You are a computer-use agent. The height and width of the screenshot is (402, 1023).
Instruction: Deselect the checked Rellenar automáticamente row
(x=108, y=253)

______

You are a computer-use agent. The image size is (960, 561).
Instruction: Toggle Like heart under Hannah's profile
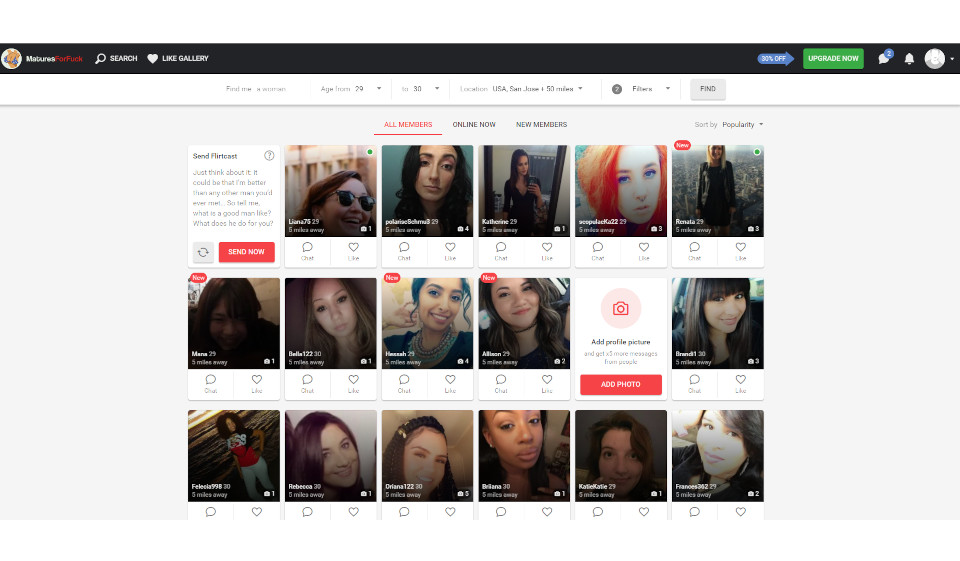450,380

______

> **Problem**
In the material above, find each line containing the word "computer" and copy it.

> **Solution to this task**
You are a computer-use agent. The height and width of the screenshot is (402, 1023).
You are a computer-use agent. The image size is (960, 561).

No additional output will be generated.